WHAT THE EXERCISE ASKS
Begin at the line that contains "This screenshot has width=926, height=636." and repeat every line from there to the end of the records below, inclusive, without adding any other line.

───── RECORDS SHOWN

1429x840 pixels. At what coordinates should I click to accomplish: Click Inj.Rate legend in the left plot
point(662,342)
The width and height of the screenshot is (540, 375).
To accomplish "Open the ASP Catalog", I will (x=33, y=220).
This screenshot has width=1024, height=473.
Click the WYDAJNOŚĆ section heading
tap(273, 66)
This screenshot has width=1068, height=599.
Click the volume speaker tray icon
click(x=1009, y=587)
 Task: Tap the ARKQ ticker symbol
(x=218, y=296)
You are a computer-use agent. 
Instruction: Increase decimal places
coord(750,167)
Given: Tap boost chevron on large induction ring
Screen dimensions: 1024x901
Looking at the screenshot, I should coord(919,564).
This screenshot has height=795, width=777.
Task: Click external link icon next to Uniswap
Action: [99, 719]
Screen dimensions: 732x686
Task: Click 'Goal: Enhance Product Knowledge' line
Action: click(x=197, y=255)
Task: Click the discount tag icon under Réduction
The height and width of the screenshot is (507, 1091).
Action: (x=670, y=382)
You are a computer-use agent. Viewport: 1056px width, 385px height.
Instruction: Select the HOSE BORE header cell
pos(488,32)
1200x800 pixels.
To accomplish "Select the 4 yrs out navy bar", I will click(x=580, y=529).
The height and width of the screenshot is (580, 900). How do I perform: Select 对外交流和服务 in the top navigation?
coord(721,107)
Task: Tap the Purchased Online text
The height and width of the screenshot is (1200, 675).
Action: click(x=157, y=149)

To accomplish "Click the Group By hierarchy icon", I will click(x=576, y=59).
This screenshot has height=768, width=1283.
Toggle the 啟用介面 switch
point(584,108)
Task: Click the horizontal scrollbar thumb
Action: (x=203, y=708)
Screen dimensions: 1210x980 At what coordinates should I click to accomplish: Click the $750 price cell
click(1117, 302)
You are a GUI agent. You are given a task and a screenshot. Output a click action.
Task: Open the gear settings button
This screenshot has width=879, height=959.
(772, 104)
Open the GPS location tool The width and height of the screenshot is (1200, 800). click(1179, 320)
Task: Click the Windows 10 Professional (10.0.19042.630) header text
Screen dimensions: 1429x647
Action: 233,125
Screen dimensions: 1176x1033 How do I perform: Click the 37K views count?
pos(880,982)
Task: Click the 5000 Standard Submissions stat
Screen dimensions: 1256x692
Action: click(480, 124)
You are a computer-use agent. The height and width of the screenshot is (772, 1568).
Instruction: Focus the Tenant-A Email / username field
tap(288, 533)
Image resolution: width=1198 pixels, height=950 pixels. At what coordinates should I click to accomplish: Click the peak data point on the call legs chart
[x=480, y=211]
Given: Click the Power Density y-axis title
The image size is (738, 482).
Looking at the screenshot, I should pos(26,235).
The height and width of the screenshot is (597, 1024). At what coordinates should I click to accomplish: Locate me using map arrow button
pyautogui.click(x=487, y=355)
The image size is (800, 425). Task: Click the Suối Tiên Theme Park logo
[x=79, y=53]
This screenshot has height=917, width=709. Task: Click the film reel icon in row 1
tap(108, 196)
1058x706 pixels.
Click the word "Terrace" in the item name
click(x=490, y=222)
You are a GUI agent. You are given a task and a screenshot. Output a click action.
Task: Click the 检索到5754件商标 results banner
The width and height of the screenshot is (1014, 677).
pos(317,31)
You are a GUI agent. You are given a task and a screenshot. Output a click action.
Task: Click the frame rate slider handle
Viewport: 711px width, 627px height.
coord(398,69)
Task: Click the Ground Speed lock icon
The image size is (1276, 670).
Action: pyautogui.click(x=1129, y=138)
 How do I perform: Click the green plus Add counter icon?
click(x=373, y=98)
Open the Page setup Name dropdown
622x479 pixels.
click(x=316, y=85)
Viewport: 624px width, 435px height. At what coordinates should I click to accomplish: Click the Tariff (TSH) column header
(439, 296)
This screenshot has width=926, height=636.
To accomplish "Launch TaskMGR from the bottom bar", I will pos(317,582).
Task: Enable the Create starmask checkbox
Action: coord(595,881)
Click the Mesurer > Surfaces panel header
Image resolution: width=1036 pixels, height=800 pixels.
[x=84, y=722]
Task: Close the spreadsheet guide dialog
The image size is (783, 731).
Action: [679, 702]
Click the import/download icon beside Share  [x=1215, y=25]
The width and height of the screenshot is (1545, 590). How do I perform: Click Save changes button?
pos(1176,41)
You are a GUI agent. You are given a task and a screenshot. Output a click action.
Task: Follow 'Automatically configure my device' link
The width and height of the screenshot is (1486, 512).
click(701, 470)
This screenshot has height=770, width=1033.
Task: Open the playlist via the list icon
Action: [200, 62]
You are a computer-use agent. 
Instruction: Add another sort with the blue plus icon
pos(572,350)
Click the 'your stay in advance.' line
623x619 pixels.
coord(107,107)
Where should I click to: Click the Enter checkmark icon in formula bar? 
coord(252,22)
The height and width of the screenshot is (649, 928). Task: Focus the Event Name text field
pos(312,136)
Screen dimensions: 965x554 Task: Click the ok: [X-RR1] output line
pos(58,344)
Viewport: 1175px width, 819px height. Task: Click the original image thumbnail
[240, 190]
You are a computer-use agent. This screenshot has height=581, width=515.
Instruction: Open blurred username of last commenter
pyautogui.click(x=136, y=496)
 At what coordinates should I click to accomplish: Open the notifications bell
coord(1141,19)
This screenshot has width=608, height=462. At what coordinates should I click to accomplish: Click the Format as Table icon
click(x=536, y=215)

──────────

SOLUTION BELOW
This screenshot has width=926, height=636.
To accomplish "Launch TaskMGR from the bottom bar", I will pos(317,582).
Task: Enable the Create starmask checkbox
Action: coord(595,881)
Click the Mesurer > Surfaces panel header
Image resolution: width=1036 pixels, height=800 pixels.
[x=84, y=722]
Task: Close the spreadsheet guide dialog
The image size is (783, 731).
Action: [679, 702]
Click the import/download icon beside Share  [x=1215, y=25]
The width and height of the screenshot is (1545, 590). How do I perform: Click Save changes button?
pos(1176,41)
You are a GUI agent. You are given a task and a screenshot. Output a click action.
Task: Follow 'Automatically configure my device' link
The width and height of the screenshot is (1486, 512).
click(701, 470)
This screenshot has height=770, width=1033.
Task: Open the playlist via the list icon
Action: [200, 62]
You are a computer-use agent. 
Instruction: Add another sort with the blue plus icon
pos(572,350)
Click the 'your stay in advance.' line
623x619 pixels.
coord(107,107)
Where should I click to: Click the Enter checkmark icon in formula bar? 
coord(252,22)
The height and width of the screenshot is (649, 928). Task: Focus the Event Name text field
pos(312,136)
Screen dimensions: 965x554 Task: Click the ok: [X-RR1] output line
pos(58,344)
Viewport: 1175px width, 819px height. Task: Click the original image thumbnail
[240, 190]
You are a computer-use agent. This screenshot has height=581, width=515.
Instruction: Open blurred username of last commenter
pyautogui.click(x=136, y=496)
 At what coordinates should I click to accomplish: Open the notifications bell
coord(1141,19)
This screenshot has width=608, height=462. At what coordinates should I click to accomplish: Click the Format as Table icon
click(x=536, y=215)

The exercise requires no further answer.